*To do*.
A faithful copy of the data is what is wanted, minus any pictures.
Start of Given information
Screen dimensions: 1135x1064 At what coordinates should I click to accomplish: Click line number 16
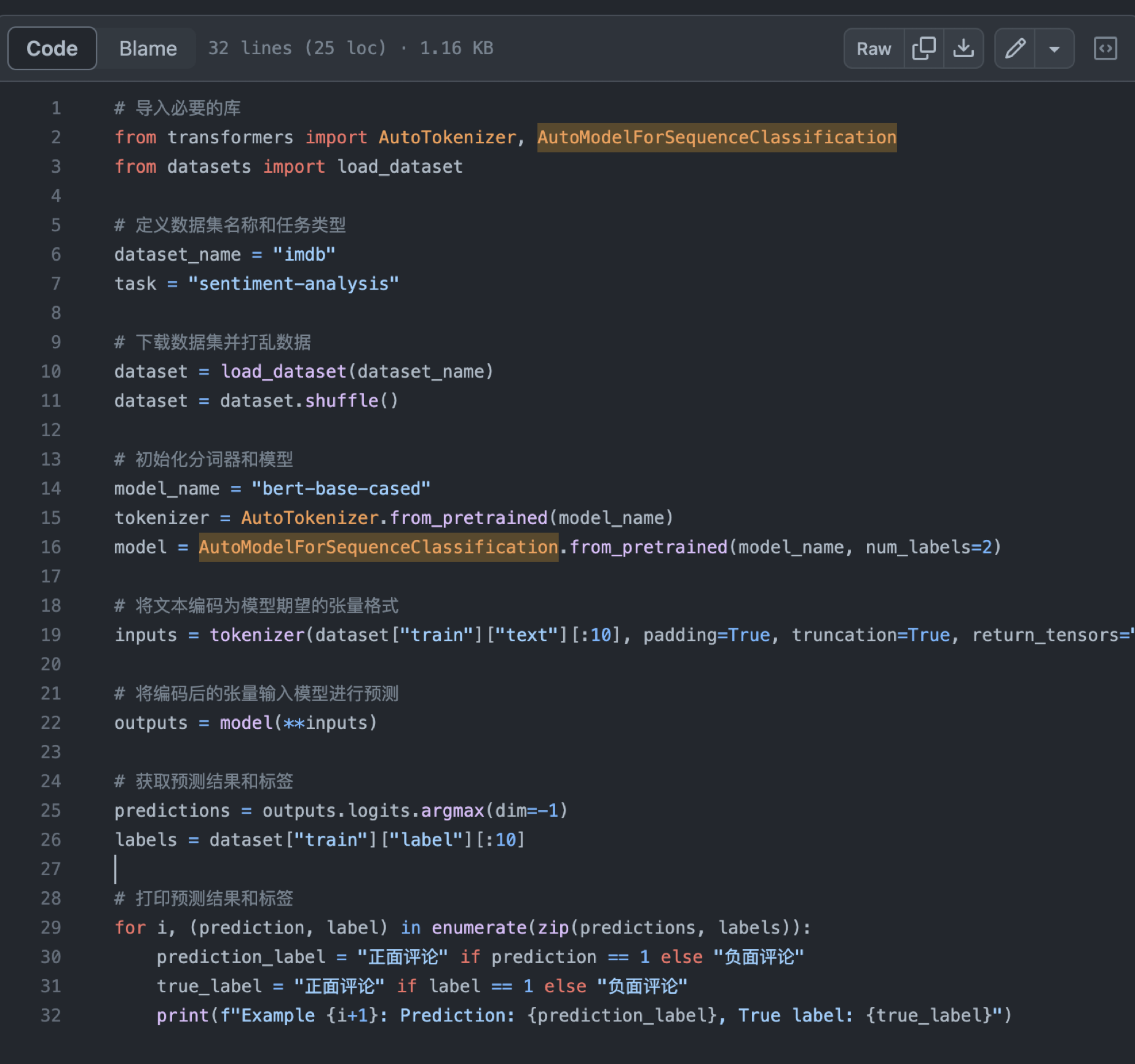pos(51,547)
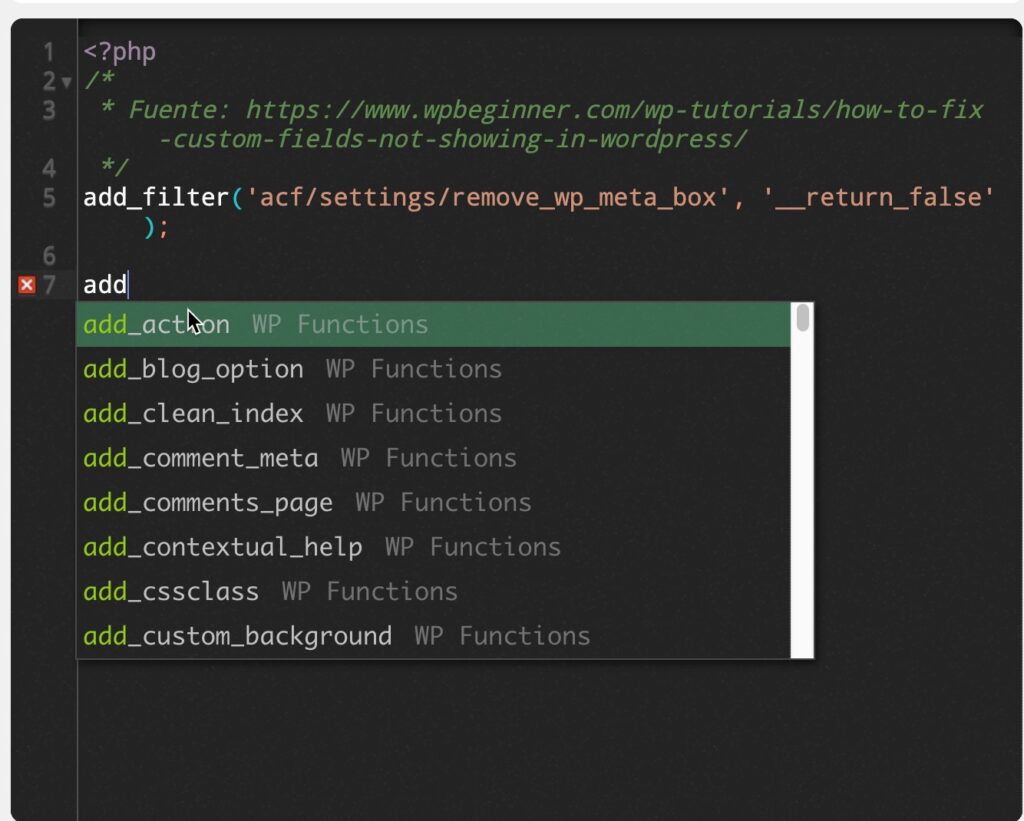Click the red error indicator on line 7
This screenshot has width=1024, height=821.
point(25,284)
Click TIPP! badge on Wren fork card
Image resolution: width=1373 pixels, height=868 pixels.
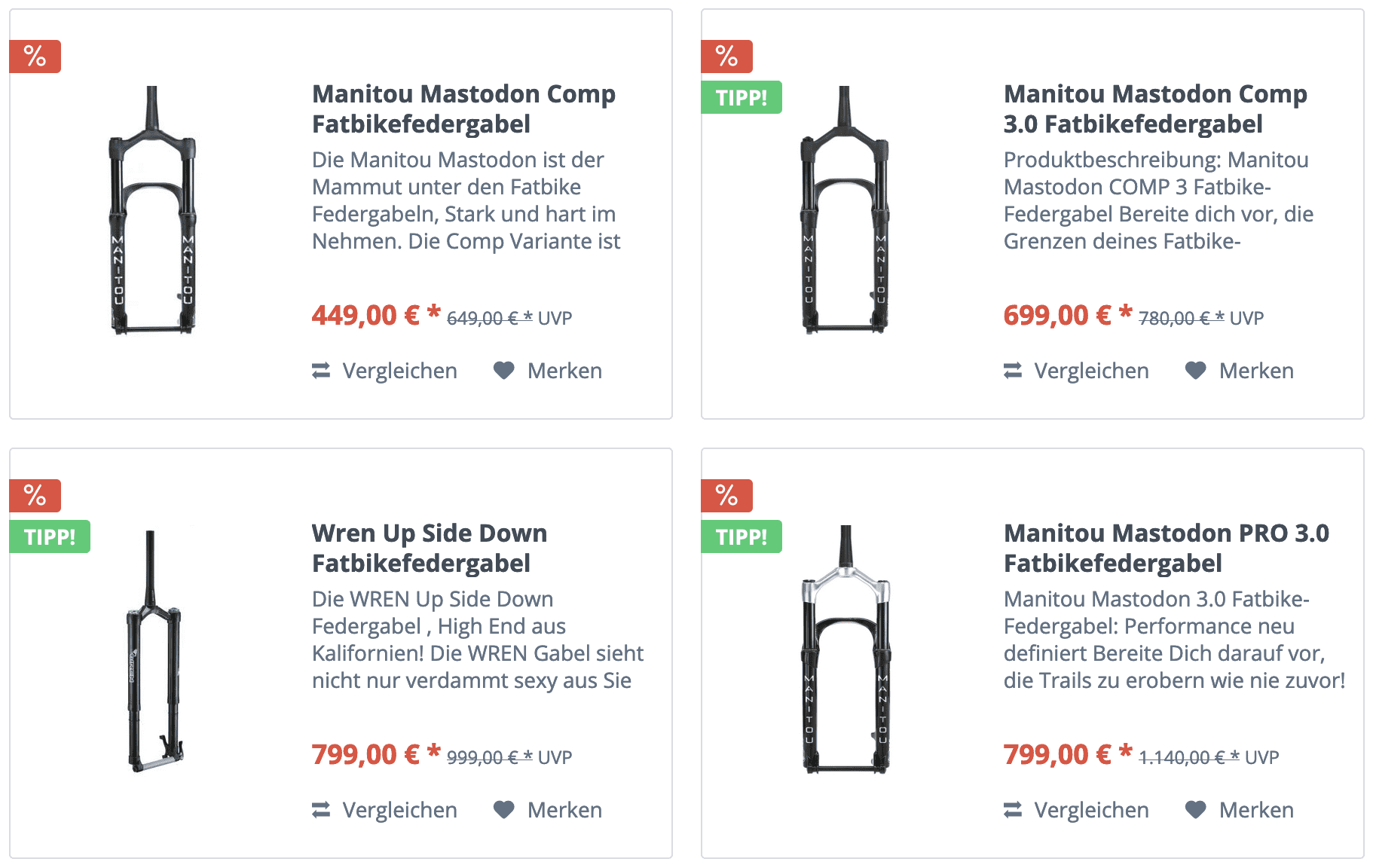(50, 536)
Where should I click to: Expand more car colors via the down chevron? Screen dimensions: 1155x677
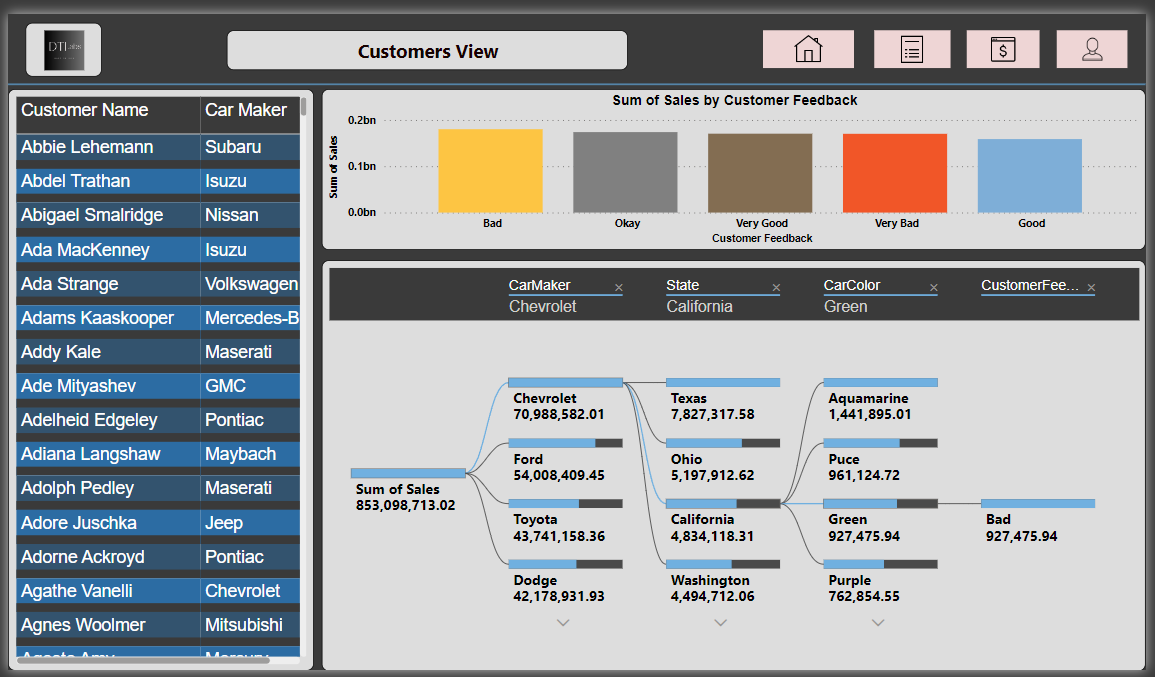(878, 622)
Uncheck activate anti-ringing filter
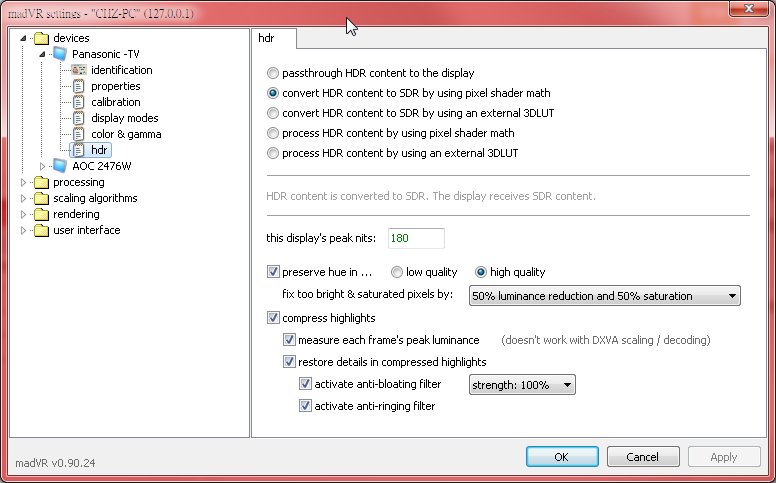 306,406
End of Given information
*Answer*.
Screen dimensions: 1135x1064 At what coordinates should I click to accomplish: Click line number 16
pos(51,547)
Click the red error indicator on line 7
This screenshot has width=1024, height=821.
point(25,284)
Click TIPP! badge on Wren fork card
Image resolution: width=1373 pixels, height=868 pixels.
(50, 536)
Where should I click to: Expand more car colors via the down chevron? Screen dimensions: 1155x677
(878, 622)
Uncheck activate anti-ringing filter
 306,406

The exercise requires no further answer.